EXCERPT TO READ:
START
# spouse ielts required for a 175 visa?



## pegleg (Feb 12, 2009)

Is an ielts test required for my spouse, even though I am the Principal applicant for the 175 visa?


----------



## anj1976 (Apr 24, 2008)

yes and no.. if u r ready to pay the second installment for english tuition then he doesnt need to take it or if u can prove his english is more thn functional (studied in english medium all his life) he can skip it but again, it is risky. what most people do is they give proof of him/her studying in english medium and that if they are still not satisfied, u are alright paying the second installment.

have u tried searching the forum? this was discussed a few days back..


----------



## KanSingh (Jul 26, 2009)

pegleg said:


> Is an ielts test required for my spouse, even though I am the Principal applicant for the 175 visa?


Hi Pegleg
I think IELTS for Secondary applicant is not mandatory PROVIDED you give evidence for Secondary applicant Functional English.
OR 
Pay second instalment visa application charge if you fail to provide any evidence.
Please follow the link to get your doubt clear or you can consult some MARA and MIA agent.
immi.gov.au/skilled/general-skilled-migration/175/eligibility-english-family.htm


----------



## bannie (Jul 28, 2009)

pegleg said:


> Is an ielts test required for my spouse, even though I am the Principal applicant for the 175 visa?


You must provide one of the following:

Your IELTS TRF Number to show you have a band score of at least four and a half (4.5) based on all four components. 
Important: If you are using an IELTS test to show functional English, it must be from a test sat no more than 12 months before making your application.

Evidence that you have a degree, diploma or trade qualification requiring at least two (2) years of full time study or training with all instruction conducted in English.

Evidence that you have completed at least one (1) year of full time study in Australia towards a degree or diploma qualification with all instruction conducted in English

Evidence that you have completed one of the following at an educational institution where all instruction was conducted in English:

- Your primary education and at least three (3) years of secondary education, or

- At least five (5) years of secondary education.


----------



## dr_hazouma (Jun 16, 2009)

bannie said:


> You must provide one of the following:
> 
> Your IELTS TRF Number to show you have a band score of at least four and a half (4.5) based on all four components.
> Important: If you are using an IELTS test to show functional English, it must be from a test sat no more than 12 months before making your application.
> ...
END
RECORDS:
START
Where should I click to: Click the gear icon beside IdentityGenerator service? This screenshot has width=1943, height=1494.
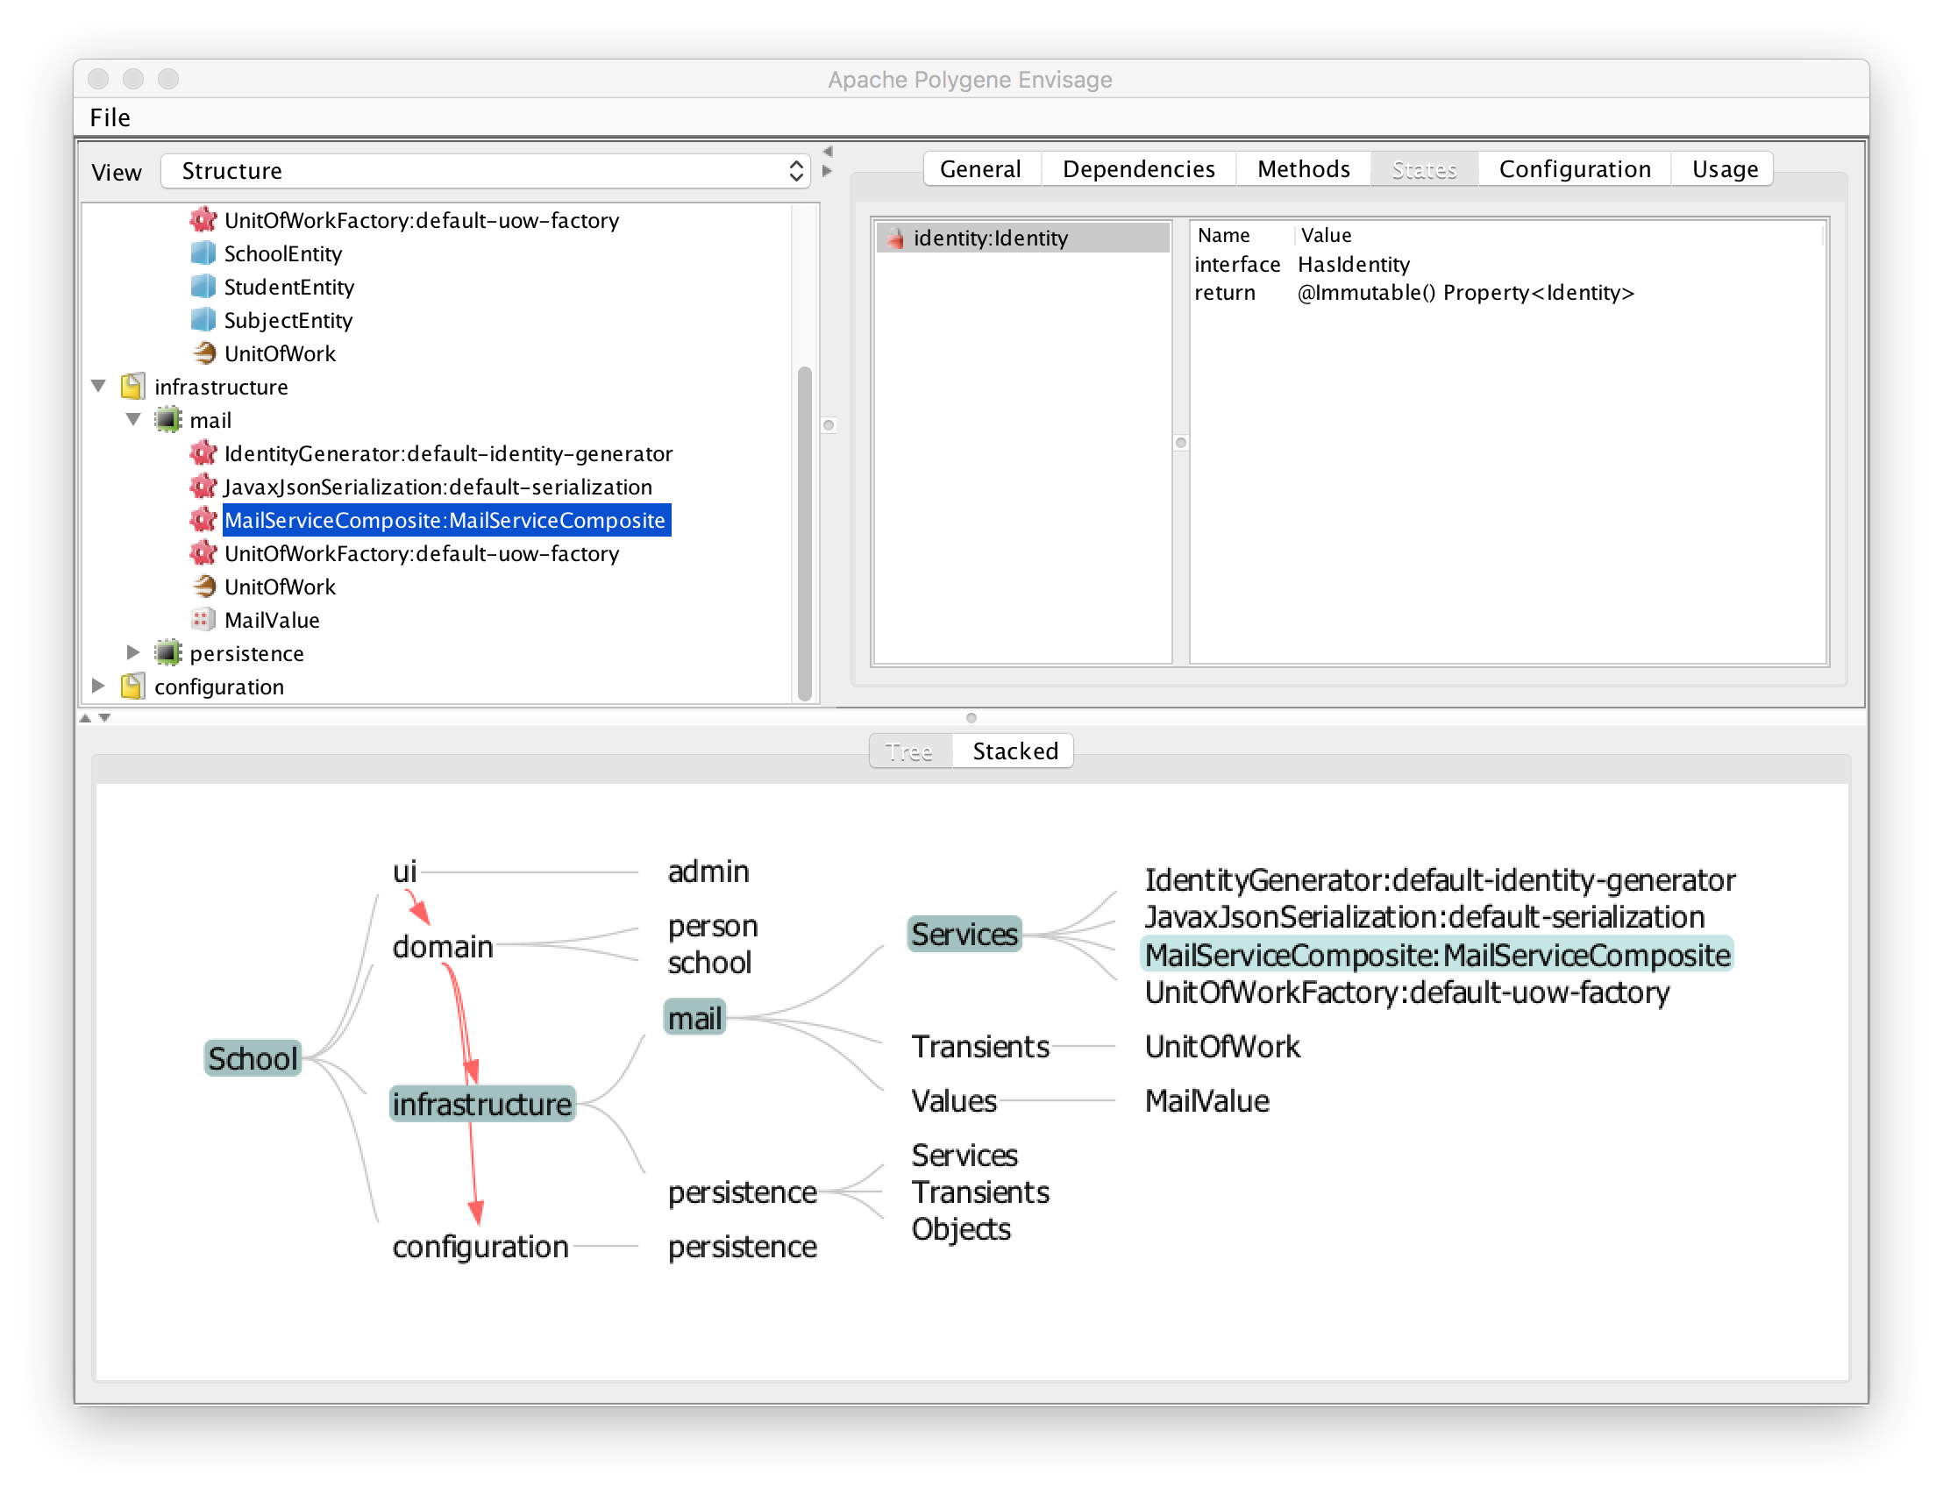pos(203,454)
END
START
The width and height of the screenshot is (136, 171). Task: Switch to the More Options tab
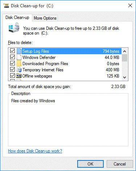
END
START
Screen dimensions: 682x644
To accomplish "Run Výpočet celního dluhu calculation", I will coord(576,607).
END
SHORT EXERCISE:
Carry on the forum thread above about whether a spouse needs IELTS for a 175 visa, picking up right after its last line.

RESULT OF THIS EXERCISE:
IELTS test results are valid for 24 not 12 months my dear


----------



## dr_hazouma (Jun 16, 2009)

bannie
you were right and i was wrong 
primary applicant is different than secondary applicant 
yes 12 months before the application


----------



## bannie (Jul 28, 2009)

dr_hazouma said:


> bannie
> you were right and i was wrong
> primary applicant is different than secondary applicant
> yes 12 months before the application


No worries mate


----------



## OutbackGirl (Aug 10, 2009)

*Hi there!*



pegleg said:


> Is an ielts test required for my spouse, even though I am the Principal applicant for the 175 visa?


No, your spouse does not need to do the IELTS exam, unless their skills form part of your application.

Good luck


----------



## pegleg (Feb 12, 2009)

OutbackGirl said:


> No, your spouse does not need to do the IELTS exam, unless their skills form part of your application.
> 
> Good luck



Thanks VERY much ALL for guidance!
My spouses skills are not part of my application.
We are also aiming @ Perth as I have alot of family there too. 
Also, is the second installment required or is it set fees for a 175 visa? :confused2:


----------



## bannie (Jul 28, 2009)

pegleg said:


> Thanks VERY much ALL for guidance!
> My spouses skills are not part of my application.
> We are also aiming @ Perth as I have alot of family there too.
> Also, is the second installment required or is it set fees for a 175 visa? :confused2:


If you don't demonstrate that your spouse has functional English you will have to pay the second instalment.


----------



## pegleg (Feb 12, 2009)

bannie said:


> If you don't demonstrate that your spouse has functional English you will have to pay the second instalment.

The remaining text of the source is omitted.